Let’s go back to Isaiah for a minute. I’ve mentioned before, I think, how much the followers of Jesus love Isaiah. Isaiah’s the most frequently quoted Hebrew scripture prophet in Christian scripture and for good reason: Isaiah’s hope-filled prophecies of a messiah are heard as being fulfilled in Jesus. Isaiah 11:1-10, for example, describes the shoot that will come from the root of Jesse - that the messiah will be from the house of David - and how “the spirit of the Lord shall rest on him.” He will have all the traditional God-given attributes of a great king, but also “he shall strike the earth with the rod of his mouth, and with the breath of his lips he shall kill the wicked.” I don’t hear an army in that or force, in fact, for me, the breath that can “kill the wicked” conjures up the image of the breath of the spirit, of Jesus sharing peace and the spirit with the disciples.

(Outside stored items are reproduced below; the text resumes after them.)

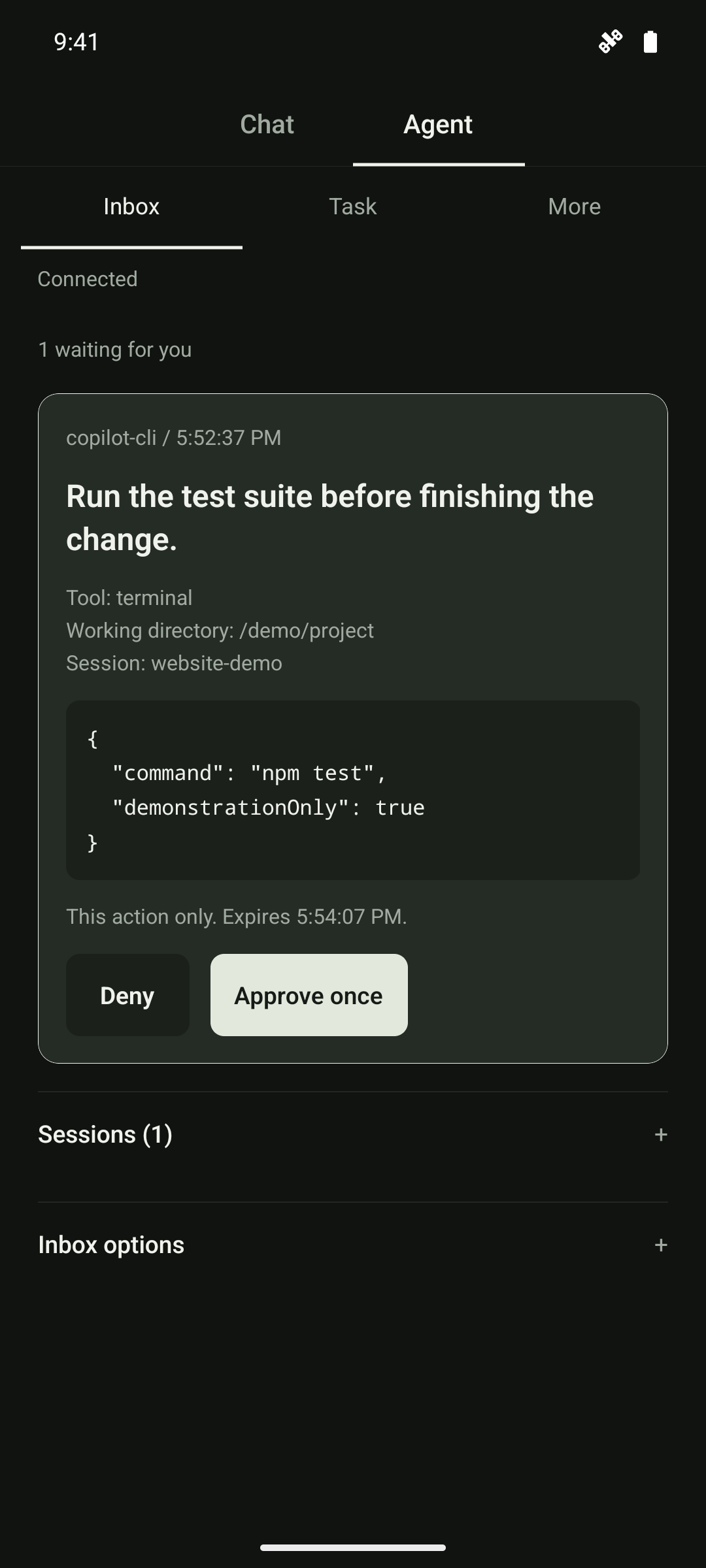The width and height of the screenshot is (706, 1568).
Task: Tap the Inbox options heading
Action: coord(111,1245)
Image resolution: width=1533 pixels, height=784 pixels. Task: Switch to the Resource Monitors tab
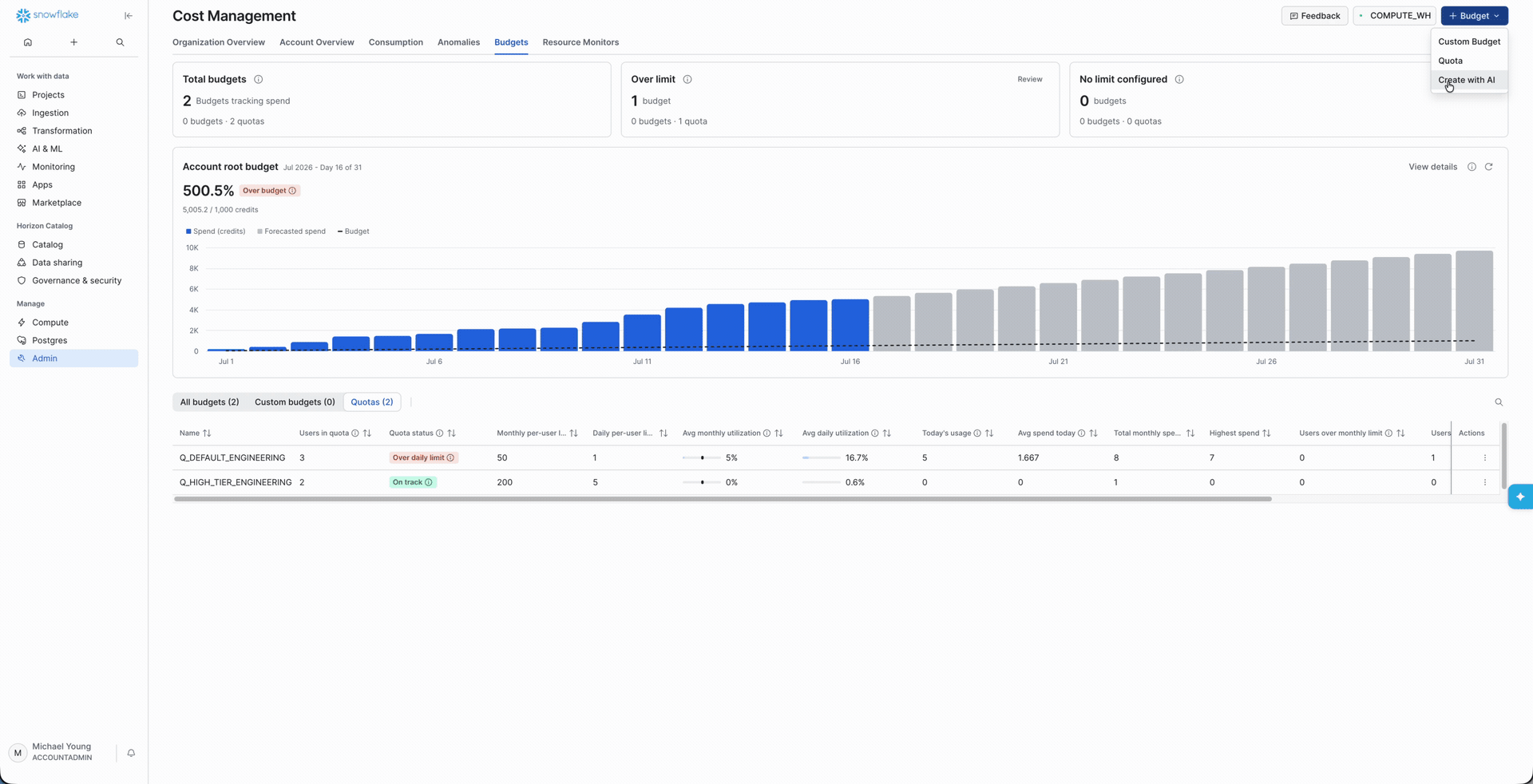pyautogui.click(x=580, y=42)
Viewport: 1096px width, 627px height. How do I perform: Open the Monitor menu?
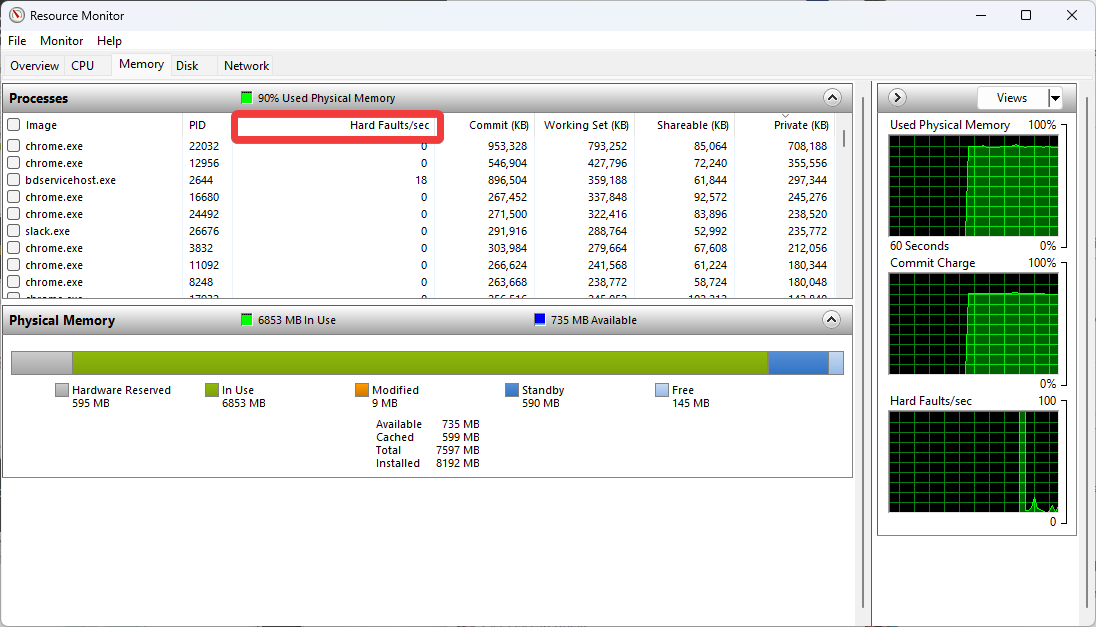click(61, 41)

And that’s the thing about “the peaceable kingdom” that Isaiah then describes as the result of the messiah’s reign. “The wolf shall live with the lamb, the leopard shall lie down with the kid, the calf and the lion and the fatling together, and a little child shall lead them. The cow and the bear shall graze, their young shall lie down together; and the lion shall eat straw like the ox. The nursing child shall play over the hole of the asp, and the weaned child shall put its hand on the adder’s den.” This isn’t a negotiated truce or an enforced cessation of violence, this is predators and prey living together and children, innocent and unknowing, kept safe from harm. This is a fundamental shift in the relationships of all living things: “they will not hurt or destroy on all my holy mountain; for the earth will be full of the knowledge of the Lord.”

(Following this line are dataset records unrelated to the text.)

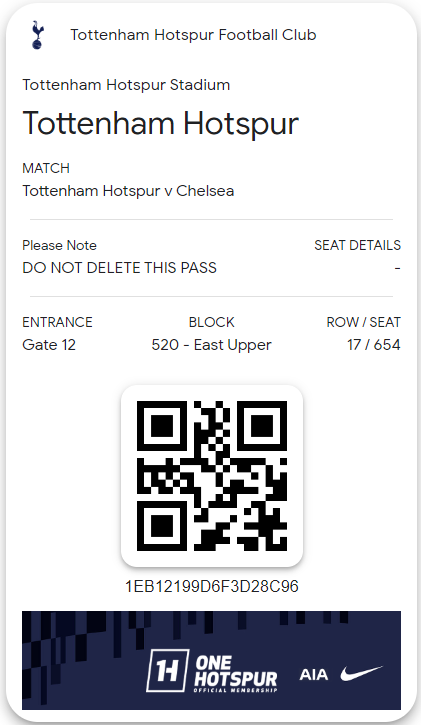Click the SEAT DETAILS label
This screenshot has width=421, height=725.
pos(357,245)
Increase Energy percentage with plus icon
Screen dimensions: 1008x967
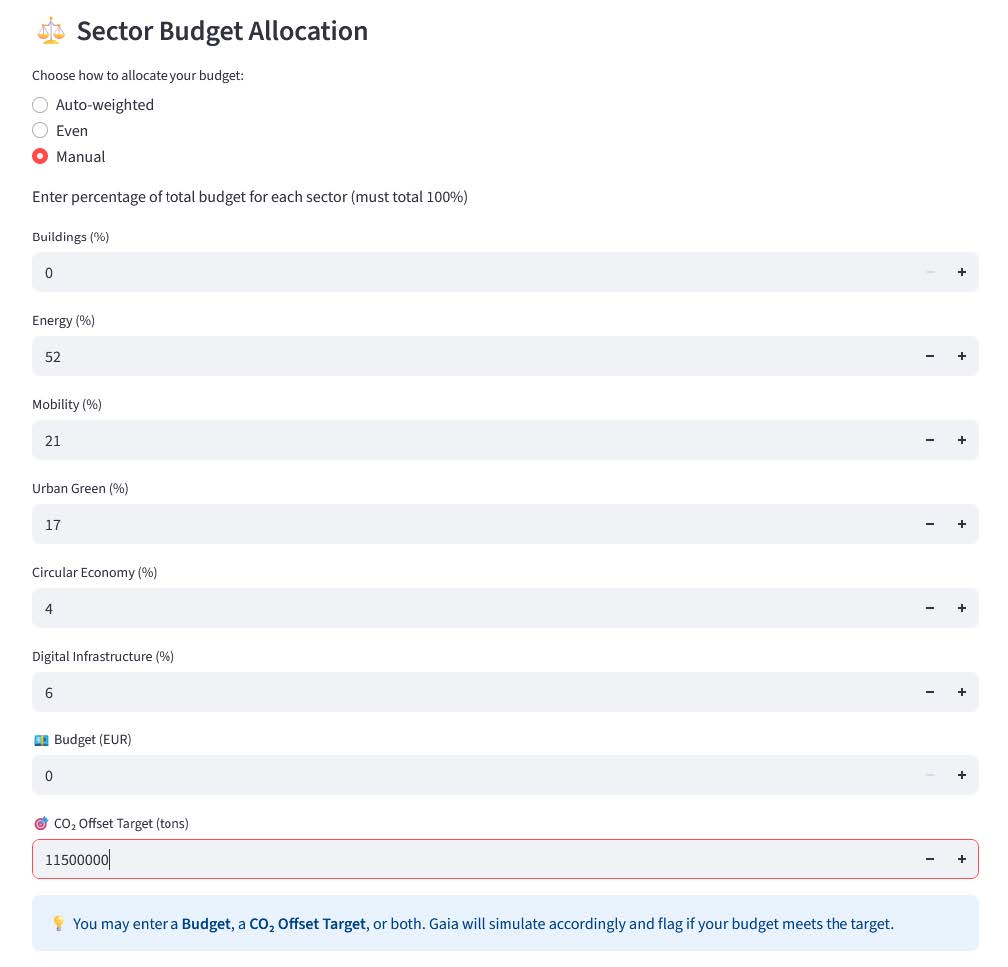pyautogui.click(x=962, y=356)
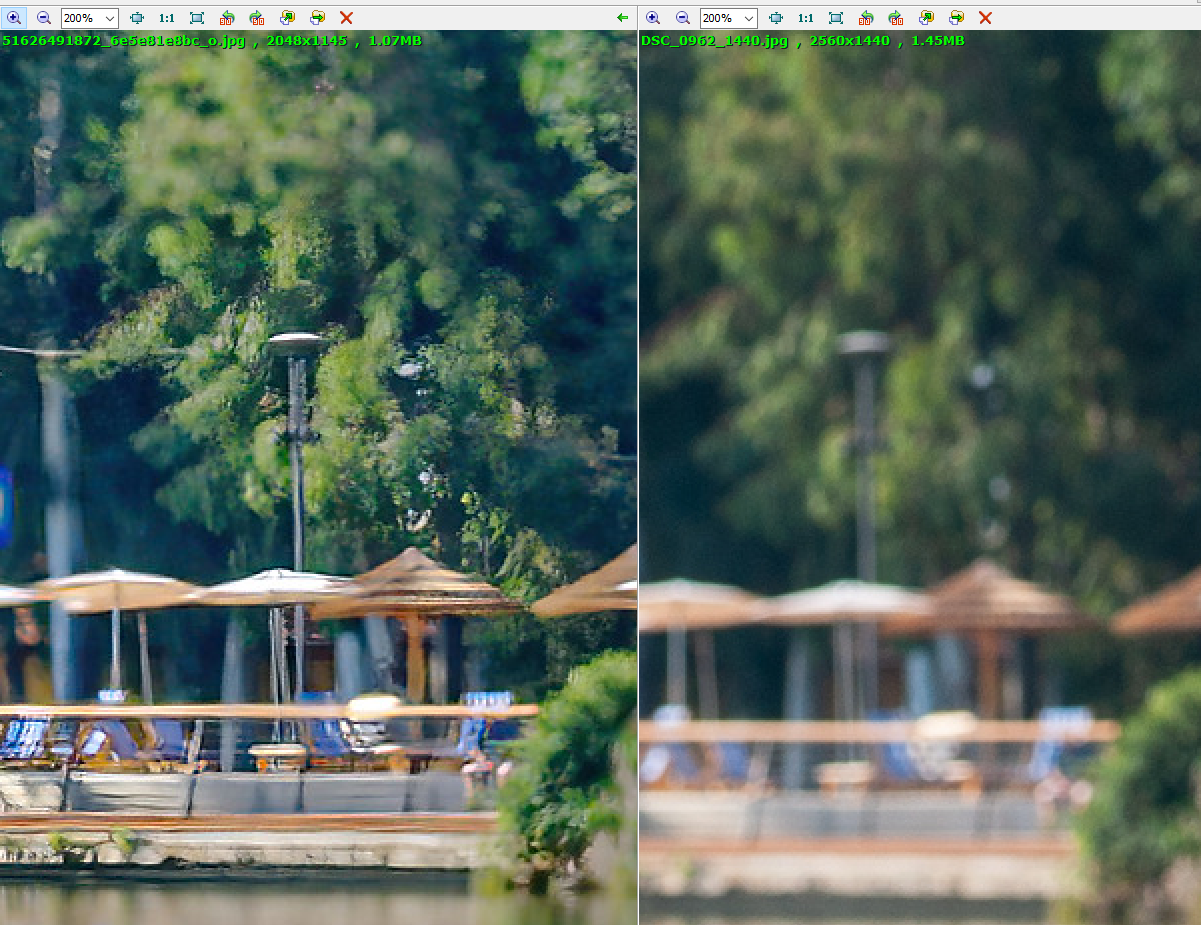1201x925 pixels.
Task: Zoom out on the left image
Action: point(44,18)
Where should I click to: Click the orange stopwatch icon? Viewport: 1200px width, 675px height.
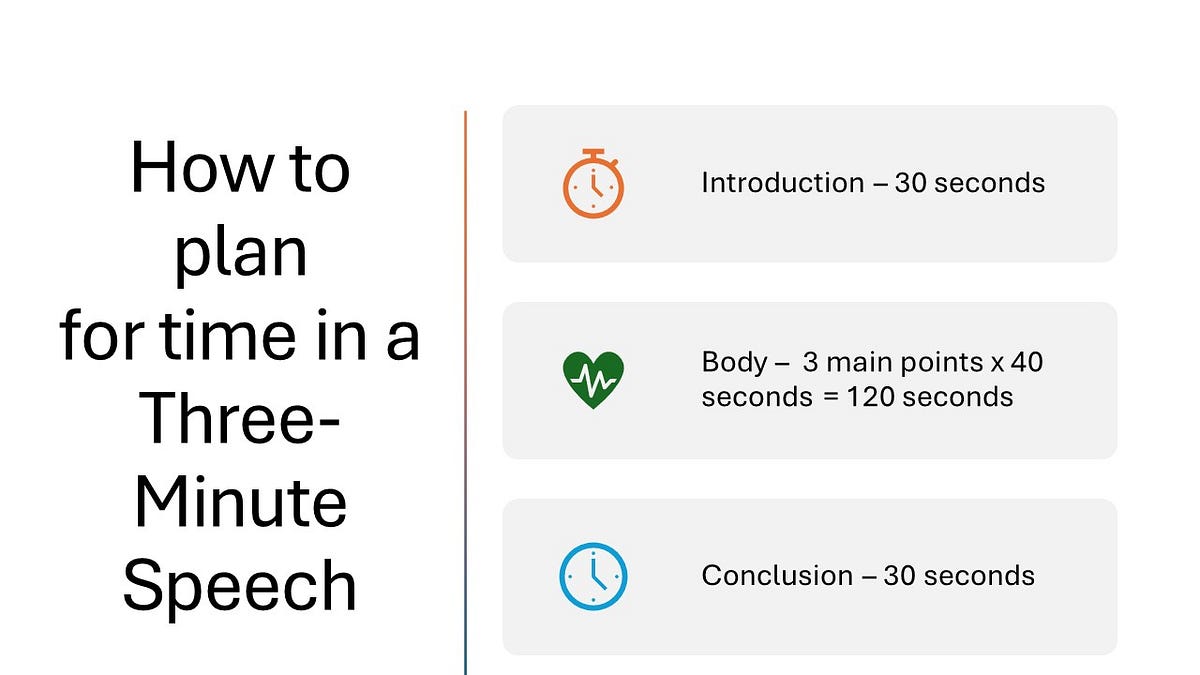(x=593, y=183)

Edward Hicks: Peaceable Kingdom (1826) |
This messiah will lead the world to be so fully aware of God that we will return to that Eden-like paradise of all things being in right relationship with each other, that we will know we are all children of God, that love and grace will rule all hearts and lives and that we won’t hurt each other.
Wait, though. That’s certainly not our world, is it? So does that mean Jesus failed or that Jesus isn’t the messiah? Or does it mean that Jesus, alive in us, calls us to live into that peace and strive for that world in this life, even as we know we’ll return to God?
Hence my quotations, “in the real world.” The peace of God isn’t a concept to talk about for an hour in musty old churches or even in hip cool churches, it has real world application. It did with John the Baptist, too, remember? He called people to repent because the kingdom of heaven was near. To repent means to turn, literally, away from sin, to make a fundamental change to a new way of living, of living into a relationship right with God and with each other.
If we want to make peace happen, it starts within us and is lived out with others. It starts with the light of hope to guide us and the presence of God’s peace on the journey. Jesus teaches us to do, to love and care and build our own peaceable kingdom.